Effects of Age on Severity of Lesions

Aged animals had increased severity and incidence of the behavioral signs and histopathological signs of DNB intoxication. In animals exposed to DNB at 0, 4, with a 24-h period after the last dose to sacrifice, the oldest rats (18 months old) exhibited signs of intoxication including ataxia (8/9 rats) and chromodacryorrhea (i.e., pigmented ocular discharge indicative of stress, 9/9 rats); this group also exhibited moribund condition necessitating euthanasia (3/9 rats) (Table 1).
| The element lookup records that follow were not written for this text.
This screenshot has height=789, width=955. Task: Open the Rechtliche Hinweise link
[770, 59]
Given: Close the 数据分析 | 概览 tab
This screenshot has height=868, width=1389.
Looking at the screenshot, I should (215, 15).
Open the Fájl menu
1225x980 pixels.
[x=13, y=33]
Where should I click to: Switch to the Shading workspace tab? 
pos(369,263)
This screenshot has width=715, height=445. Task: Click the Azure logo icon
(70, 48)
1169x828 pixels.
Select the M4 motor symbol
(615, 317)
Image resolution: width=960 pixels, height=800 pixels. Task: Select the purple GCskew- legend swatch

No signs of intoxication were observed in the 1-month-old group, and only 2/7 of the 3 months old DNB exposed animals were ataxic (Table 1).

TABLE 1.

Conditions and Mortality Rates of Male F344 Rats Sacrificed 24 h After Last Exposure

Animal Age (months) Exposure Hunched Ataxia Chromodacryorrhea Mortality
1 VC 0% (0/6) 0% (0/6) 0% (0/6) 0% (0/6)
1 DNB 0% (0/6) 0% (0/6) 0% (0/6) 0% (0/6)
3 VC 0% (0/7) 0% (0/7) 0% (0/7) 0% (0/7)
3 DNB 42.8% (3/7) 28.5% (2/7) 0% (0/7) 0% (0/7)
18 VC 0% (0/7) 0% (0/7) 0% (0/7) 0% (0/7)
18 DNB 100% (9/9) 88.8% (8/9) 100% (9/9) 33.3% (3/9)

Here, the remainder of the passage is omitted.